Protection against N. gonorrhoeae induced by OMV-based meningococcal vaccines are associated with cross-species directed humoral and cellular immune responses.

INTRODUCTION: Limited protective immunologic responses to natural N. gonorrhoeae infection and a lack of knowledge about mechanisms of protection have hampered development of an effective vaccine. Recent studies in humans and mice have found meningococcal outer membrane vesicle-containing vaccines (OMV) induce cross species immune responses against gonococci and are associated with protection. The exact mechanisms or how humoral and cellular immunity are related to protection, remain unclear. METHODS: To study this, we immunized mice with two meningococcal OMV-containing vaccines known to accelerate clearance of N. gonorrhoeae, 4CMenB and OMV from an engineered N. meningitidis strain lacking major surface antigens PorA, PorB, and Rmp (MC58 ΔABR). We assessed serologic and cellular immune signatures associated with these immunizations and assessed bacterial clearance in the mice using a vaginal/cervical gonococcal infection model. RESULTS: Mice immunized with 4CMenB or MC58 ΔABR demonstrated shortened courses of recovery of vaginal N. gonorrhoeae compared to control mice immunized with alum alone. Vaccination with 4CMenB or MC58ΔABR OMV elicited serum and vaginal cross-reactive anti-Ng-OMV antibody responses that were augmented after vaginal challenge with N. gonorrhoeae. Further, splenocytes in 4CMenB and MC58 ΔABR immunized mice exhibited elevated cytokine production after restimulation with heterologous N. gonorrhoeae OMV when compared to splenocytes from Alum immunized mice.

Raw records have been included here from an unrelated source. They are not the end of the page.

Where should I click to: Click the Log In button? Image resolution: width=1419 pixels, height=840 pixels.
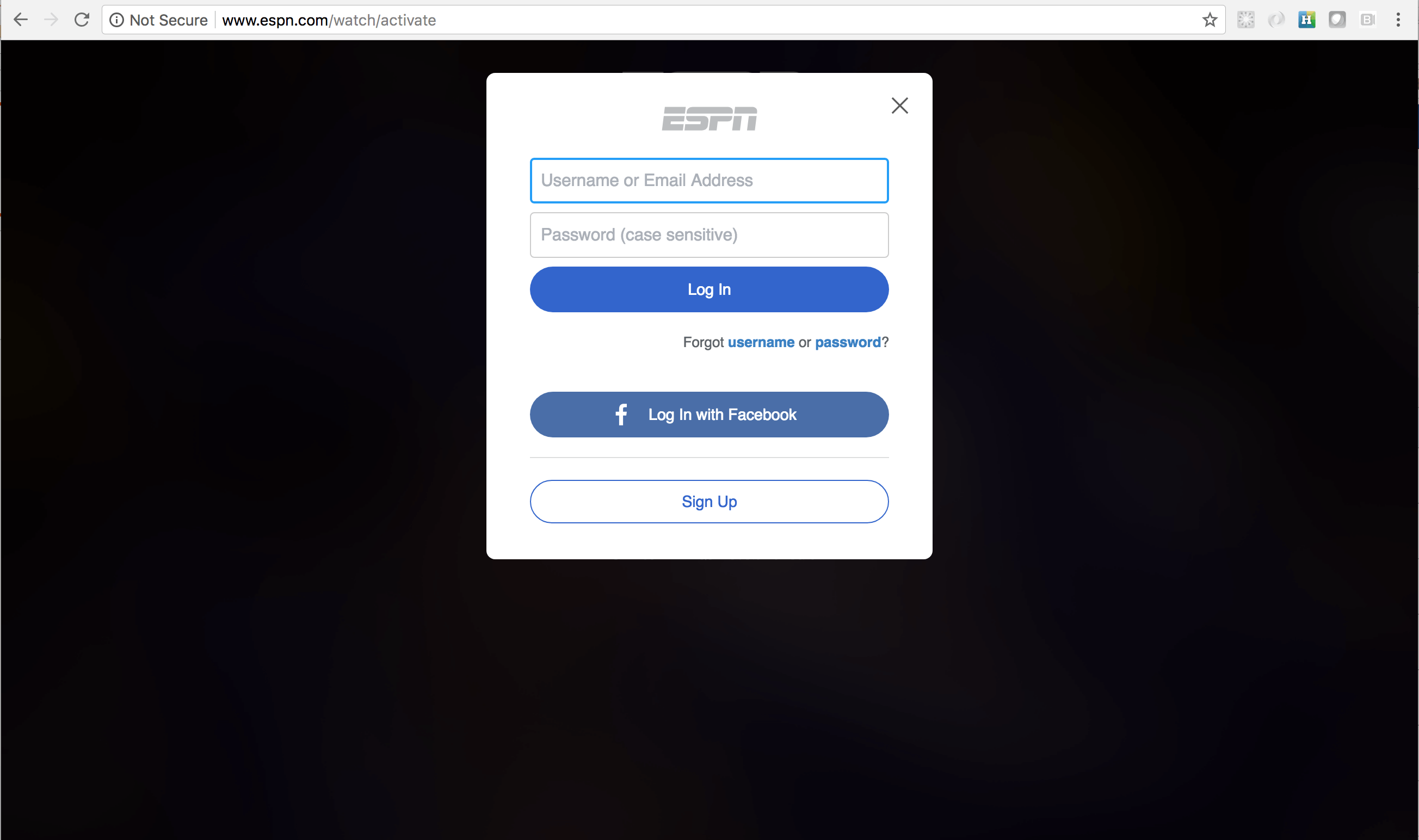[709, 289]
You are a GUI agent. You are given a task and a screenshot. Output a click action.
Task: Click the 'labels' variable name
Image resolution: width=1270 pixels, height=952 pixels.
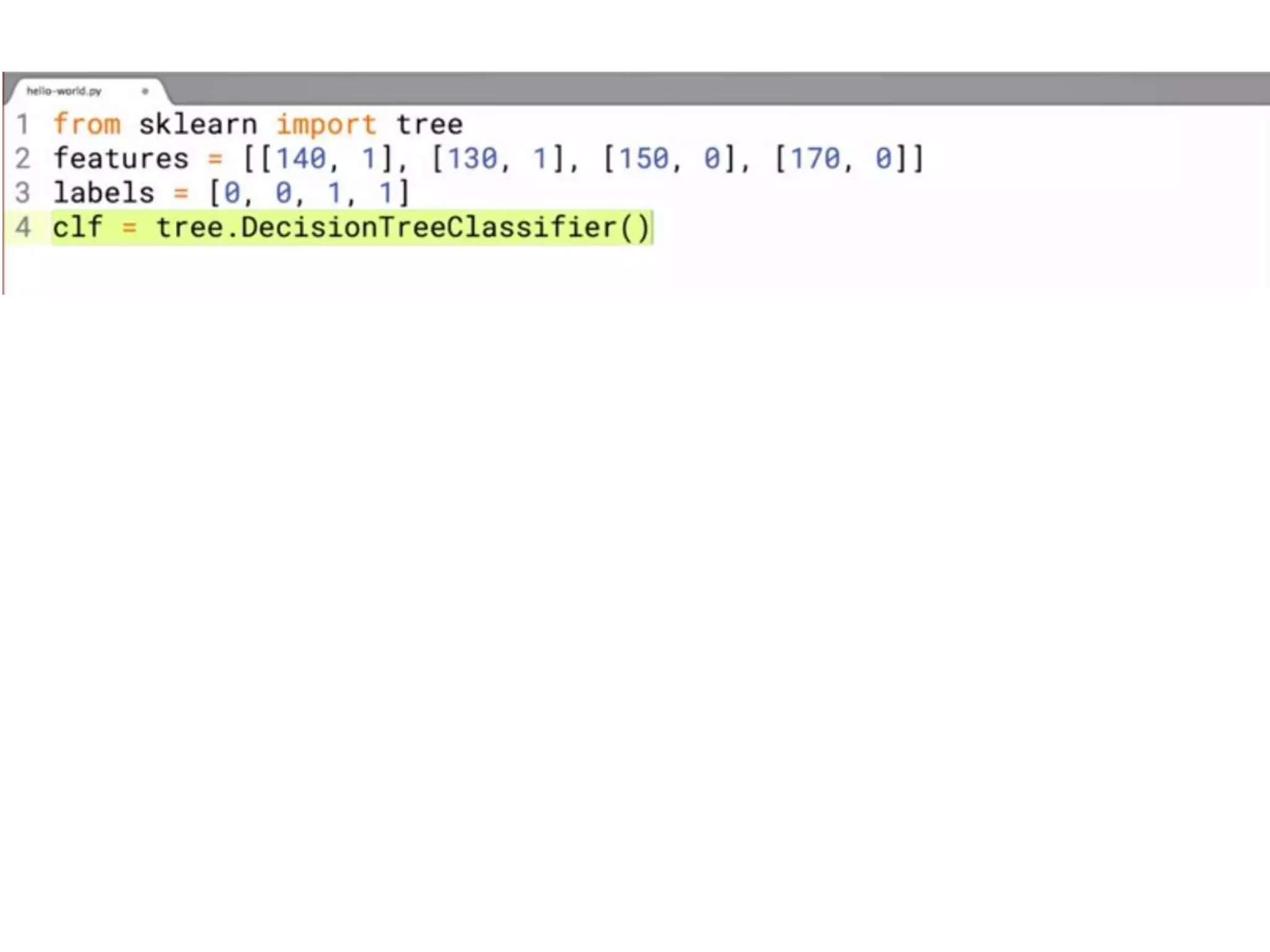pos(104,192)
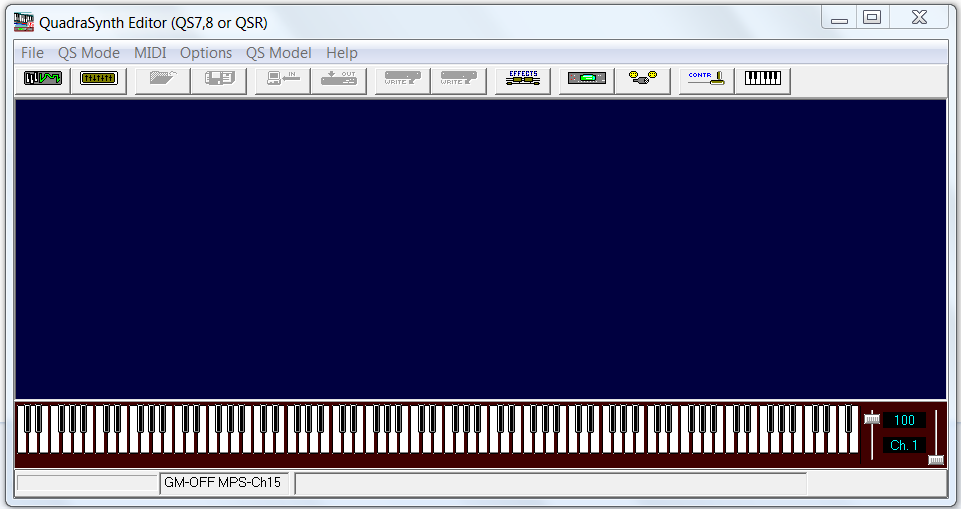Click the second WRITE toolbar icon
The width and height of the screenshot is (961, 509).
(x=458, y=79)
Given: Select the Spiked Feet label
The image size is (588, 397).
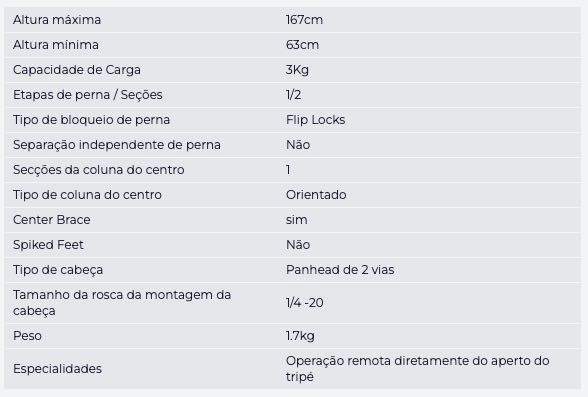Looking at the screenshot, I should (x=48, y=245).
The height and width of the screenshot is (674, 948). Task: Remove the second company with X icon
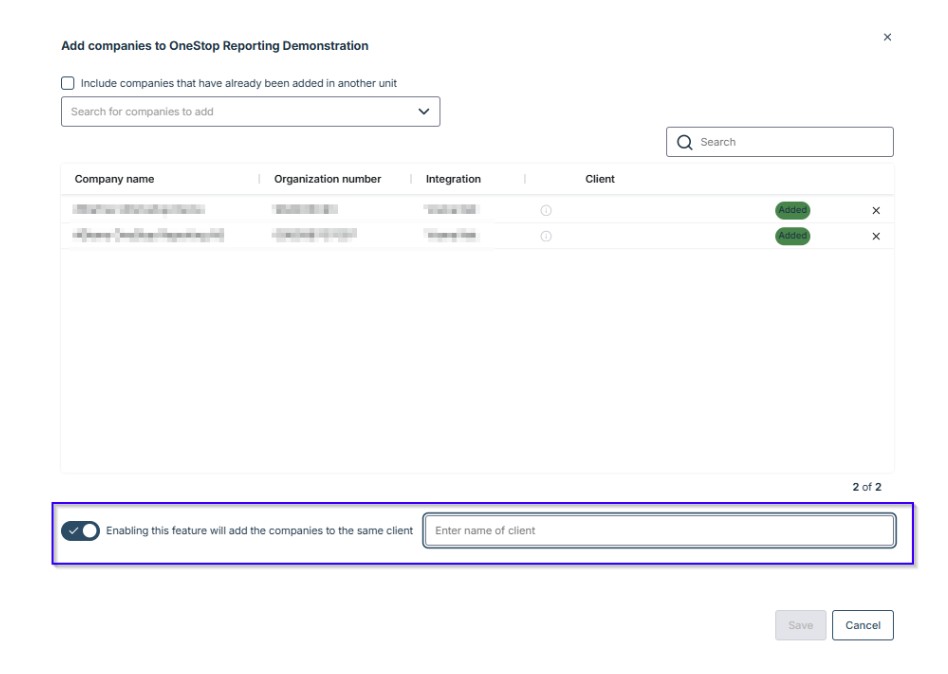(x=876, y=237)
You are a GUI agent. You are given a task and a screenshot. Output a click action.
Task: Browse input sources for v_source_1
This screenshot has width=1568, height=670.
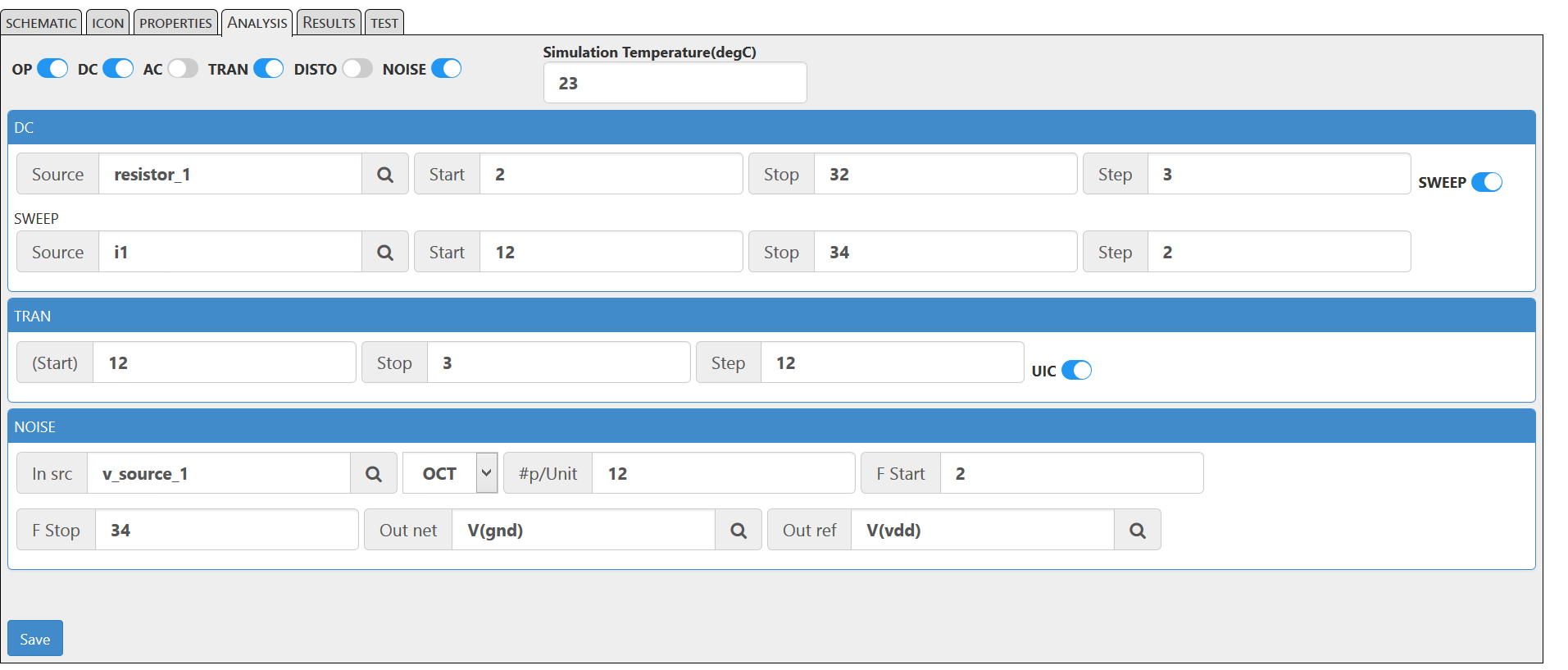click(x=374, y=473)
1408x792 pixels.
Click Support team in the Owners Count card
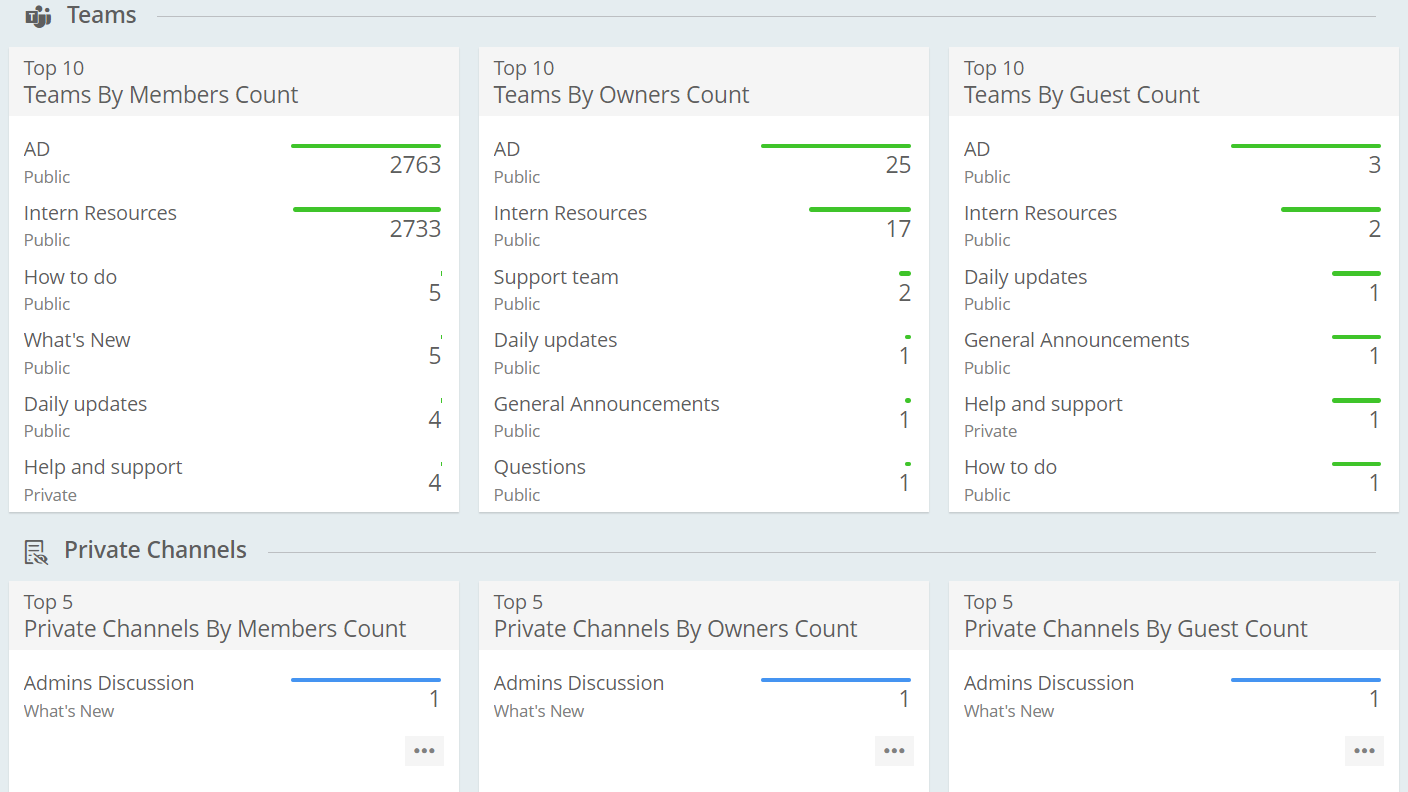556,277
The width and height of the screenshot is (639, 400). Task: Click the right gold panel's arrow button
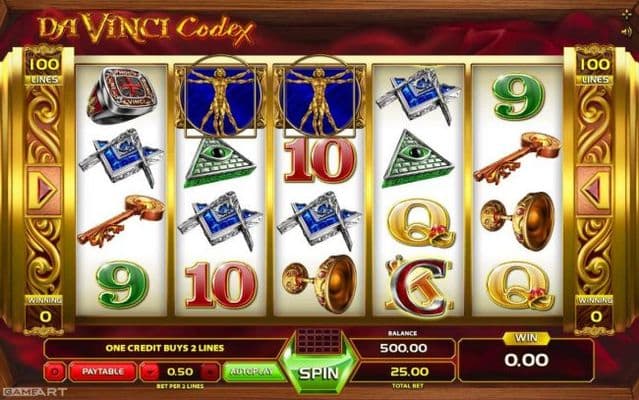tap(594, 190)
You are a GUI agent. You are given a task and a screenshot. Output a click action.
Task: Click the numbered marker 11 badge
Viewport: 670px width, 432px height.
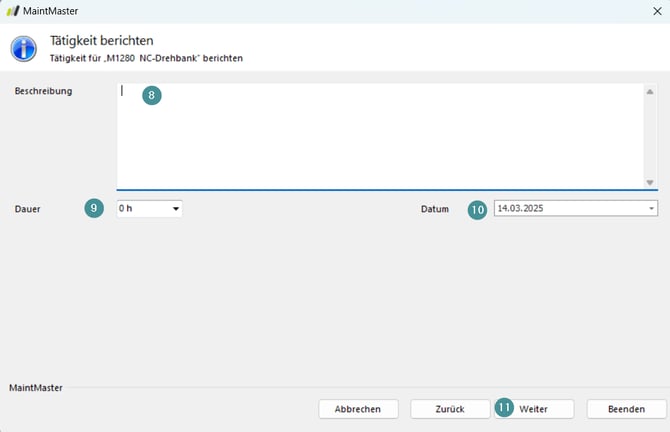[x=505, y=408]
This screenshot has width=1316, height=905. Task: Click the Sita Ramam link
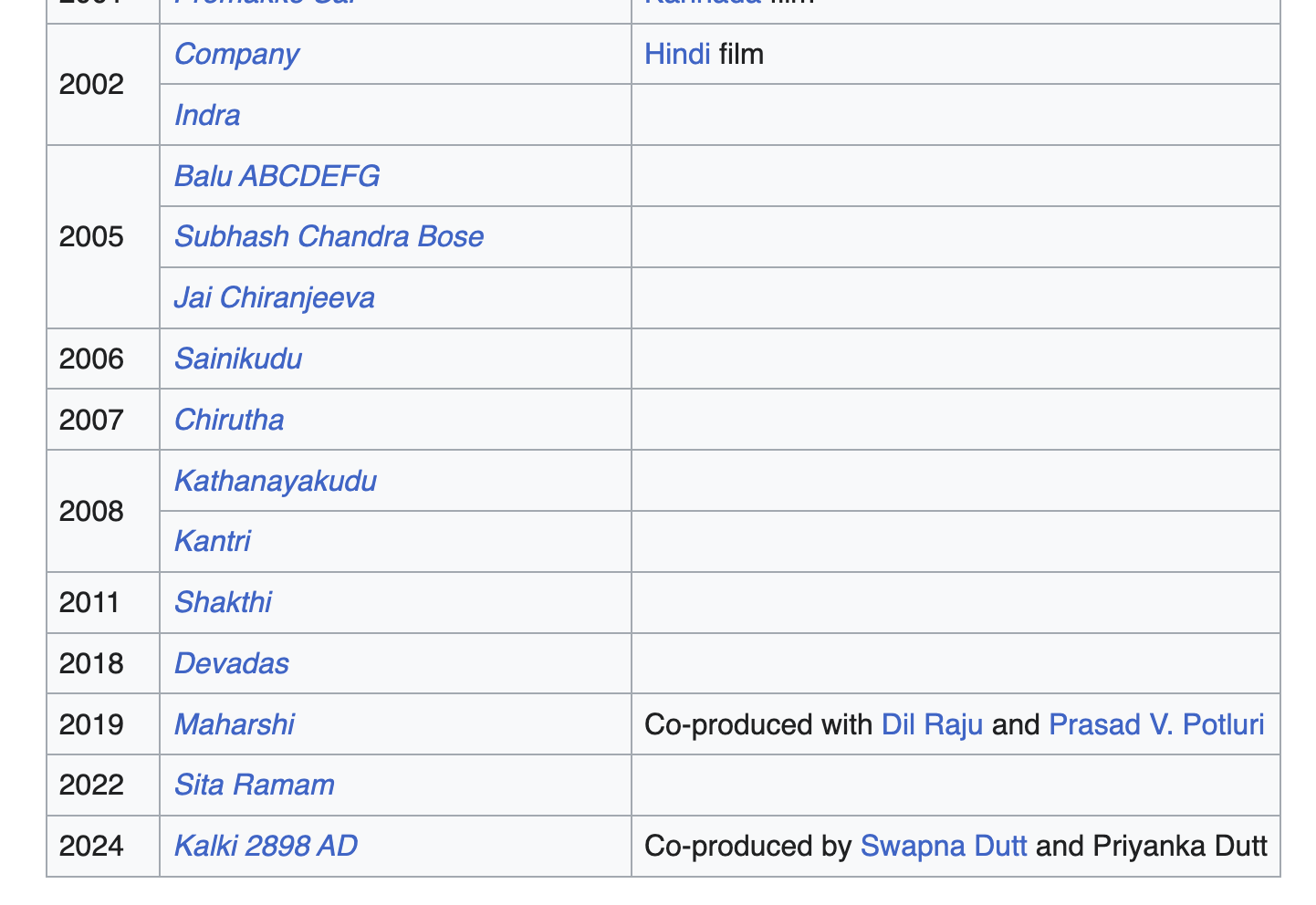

We further tested for correlations between bacterial burden and the measured anti-gonococcal immune responses within each vaccination group and found different immunologic parameters associated with reduced bacterial burden for each vaccine. DISCUSSION: Our findings suggest the cross-protection against gonococcal infection induced by different meningococcal OMV vaccines is likely multifactorial and mediated by different humoral and cellular immune responses induced by these two vaccines.